Contradictions come in many shapes, forms, and sizes. Sometimes people contradict what they say a few minutes earlier. Perhaps you say that you hate the color purple, yet go buy a purple shirt. That itself is a contradiction, but it is only a small one. Other times contradictions can get people into a lot of trouble. Suppose that a murder suspect is truly innocent, and when ask their whereabouts during the time of the murder, they tell investigators one thing, then a few minutes later. These kinds of contradictions can really raise suspicions and might even lead to a wrong prosecution. Now, this may seem like a farfetched situation, but it just goes to show how bad the wide range of contradictions.
When composing an argument and/or when developing your own philosophy, contradictions are of the utmost importance to avoid. If you don’t avoid them, your argument is often disposed of and not taken into consideration. It can make people believe that you have no idea what you are talking about, which is can be extremely frustrating, but you typically, you can’t defend yourself.
Contradictions aren’t necessarily always bad, in fact many philosophers have used them to ask deep and meaningful questions. Most of the time, these contradictions are called paradoxes. Although there are many famous philosophical paradoxes (saving most of them for installment two), there are many paradoxes outside of the philosophical world. Examples of these are: “Nobody goes to that restaurant because it is too crowded”, “You shouldn’t go in the water until you know how to swim”, and my favorite paradox “If you restored a ship by replacing each of its wooden parts, would it remain the same ship?”

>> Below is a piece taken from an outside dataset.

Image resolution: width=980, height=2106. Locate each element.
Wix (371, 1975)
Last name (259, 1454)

Bertrand Russell’s barber paradox is one of the most famous philosophical paradoxes. This is how it goes: “In a village, the barber shaves everyone who does not shave himself/herself, but no one else.

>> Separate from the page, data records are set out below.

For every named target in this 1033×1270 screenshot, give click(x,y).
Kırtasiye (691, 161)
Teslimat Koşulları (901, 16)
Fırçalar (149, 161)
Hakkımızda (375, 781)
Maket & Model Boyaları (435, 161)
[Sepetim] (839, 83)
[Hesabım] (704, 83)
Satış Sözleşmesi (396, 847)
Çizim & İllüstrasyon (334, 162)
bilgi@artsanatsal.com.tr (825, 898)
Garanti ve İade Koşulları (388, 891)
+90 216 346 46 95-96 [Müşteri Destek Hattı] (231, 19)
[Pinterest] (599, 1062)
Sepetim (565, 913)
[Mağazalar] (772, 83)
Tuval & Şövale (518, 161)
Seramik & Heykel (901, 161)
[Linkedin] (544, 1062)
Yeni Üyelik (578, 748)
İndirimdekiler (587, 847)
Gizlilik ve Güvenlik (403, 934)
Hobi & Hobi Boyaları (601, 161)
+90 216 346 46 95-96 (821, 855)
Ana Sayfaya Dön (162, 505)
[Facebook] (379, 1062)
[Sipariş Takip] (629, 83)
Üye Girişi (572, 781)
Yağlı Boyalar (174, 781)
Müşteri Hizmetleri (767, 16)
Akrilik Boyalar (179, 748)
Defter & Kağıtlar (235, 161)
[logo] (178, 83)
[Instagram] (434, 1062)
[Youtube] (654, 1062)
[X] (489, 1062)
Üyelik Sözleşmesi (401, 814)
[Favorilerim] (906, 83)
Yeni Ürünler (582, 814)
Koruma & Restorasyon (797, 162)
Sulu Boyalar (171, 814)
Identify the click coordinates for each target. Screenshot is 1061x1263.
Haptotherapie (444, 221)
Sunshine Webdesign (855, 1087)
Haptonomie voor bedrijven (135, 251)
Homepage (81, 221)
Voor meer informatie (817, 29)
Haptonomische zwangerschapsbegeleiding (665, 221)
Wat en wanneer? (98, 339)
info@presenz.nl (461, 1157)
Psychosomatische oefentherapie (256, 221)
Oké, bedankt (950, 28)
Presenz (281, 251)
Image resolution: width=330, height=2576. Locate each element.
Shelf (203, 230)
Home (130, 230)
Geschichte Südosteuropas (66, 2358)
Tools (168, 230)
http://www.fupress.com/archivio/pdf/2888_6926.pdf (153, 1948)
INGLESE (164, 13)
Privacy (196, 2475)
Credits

Who shaves the barber?” If the barber shaves himself, then he can no longer be the barber. However, if the barber doesn’t shave himself, then he fits in with the people that do not shave themselves and must be shaved by the barber, except he is the barber. Often times paradoxes such as these are used to establish a larger, philosophical picture. The barber paradox was an example of a bigger paradox called Russell's Paradox. Russell used Russell’s paradox to disprove the set theory proposed by Georg Cantor.

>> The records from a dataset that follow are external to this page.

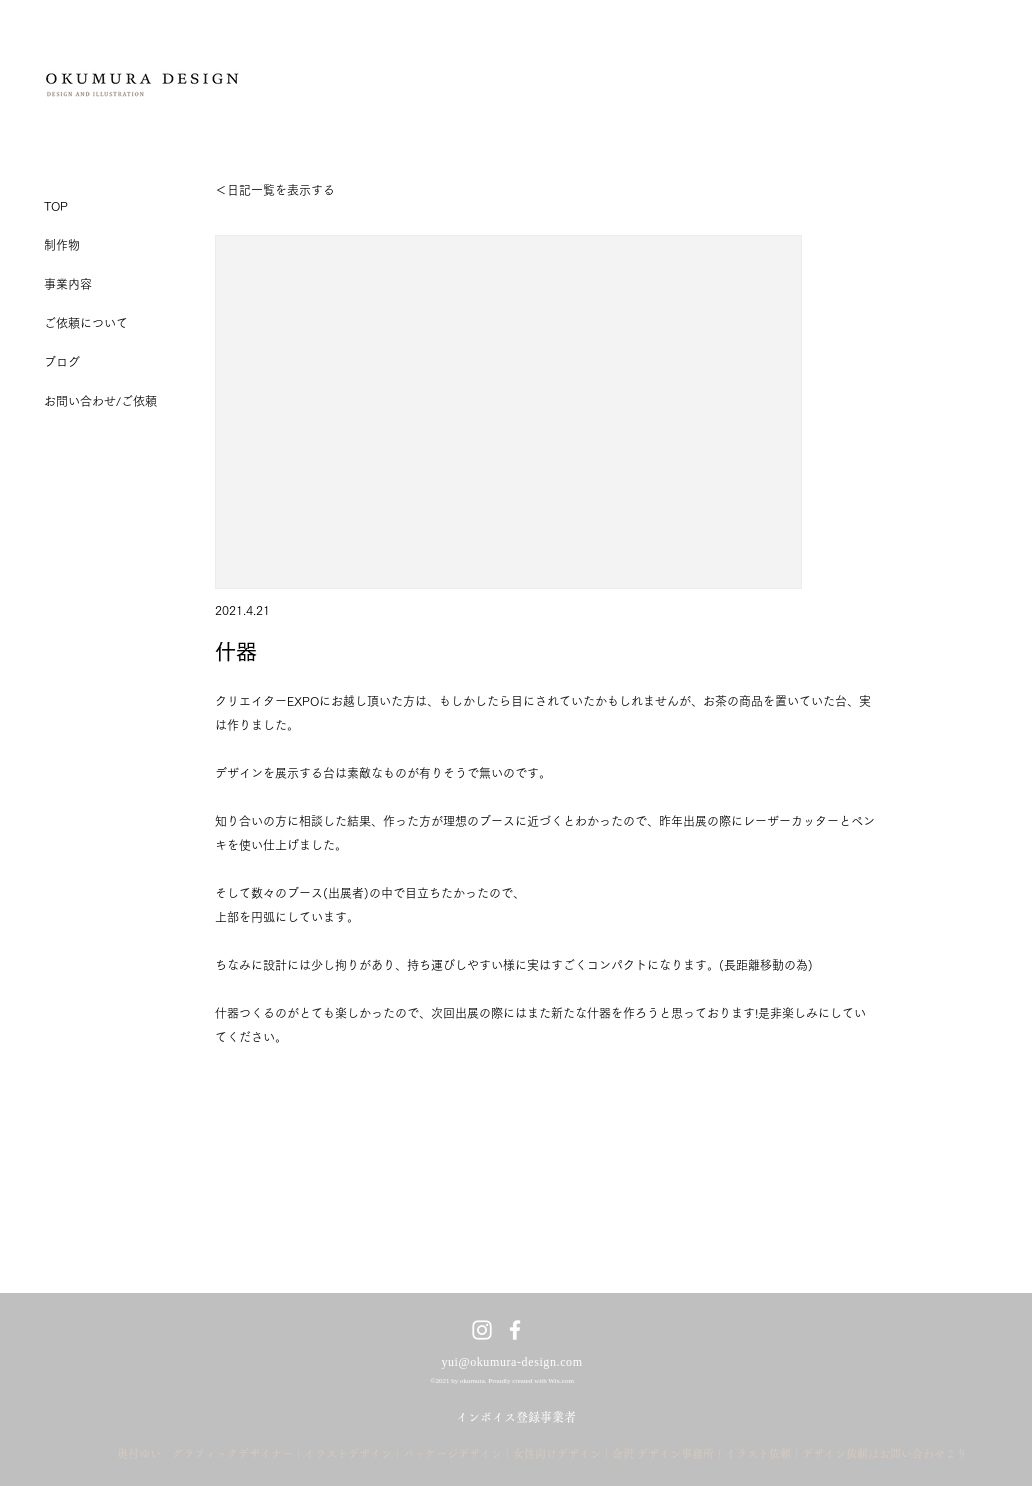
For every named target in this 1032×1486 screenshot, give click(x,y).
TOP (56, 206)
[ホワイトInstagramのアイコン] (482, 1330)
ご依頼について (86, 323)
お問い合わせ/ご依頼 (100, 401)
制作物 (62, 245)
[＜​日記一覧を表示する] (278, 190)
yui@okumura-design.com (511, 1362)
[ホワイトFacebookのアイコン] (515, 1330)
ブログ (62, 362)
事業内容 (68, 284)
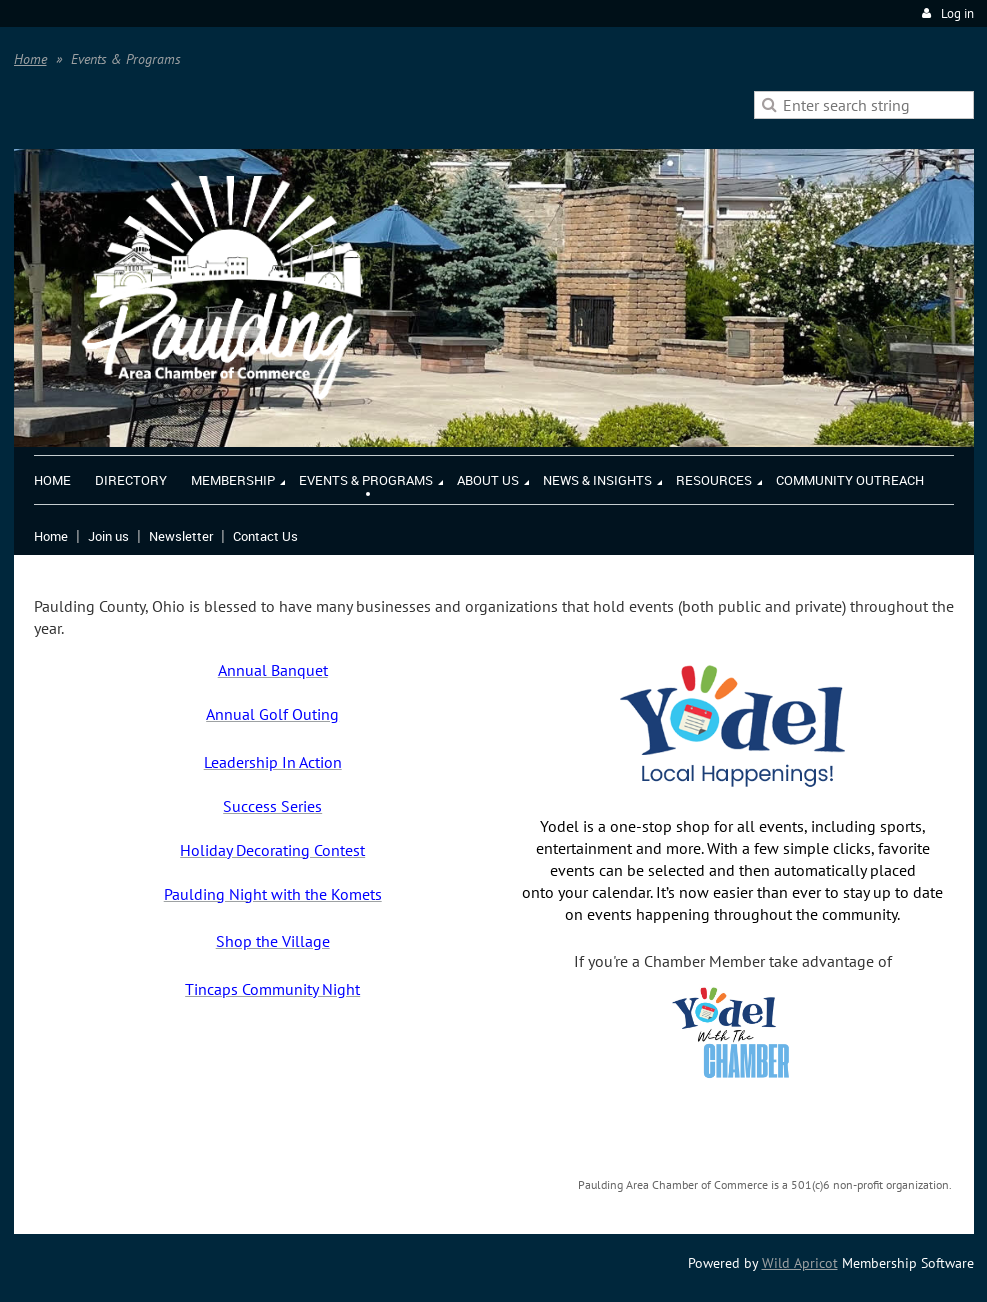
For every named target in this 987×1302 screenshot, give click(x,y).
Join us (108, 536)
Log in (957, 13)
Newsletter (181, 536)
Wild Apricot (800, 1263)
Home (30, 59)
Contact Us (265, 536)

As we can see, contradictions are found everywhere. Philosophers can use contradictions to easily prove/disprove theories that they don’t find to be true. These are some of the only times that contradictions are used on purpose. The majority of the time contradictions are on accident and can lead to bigger issues such as an invalid argument or legal troubles. In my next installment, I will talk more about philosophical contradictions that aren’t always mean to be said and more about the ones that are used to disprove other philosopher's theories.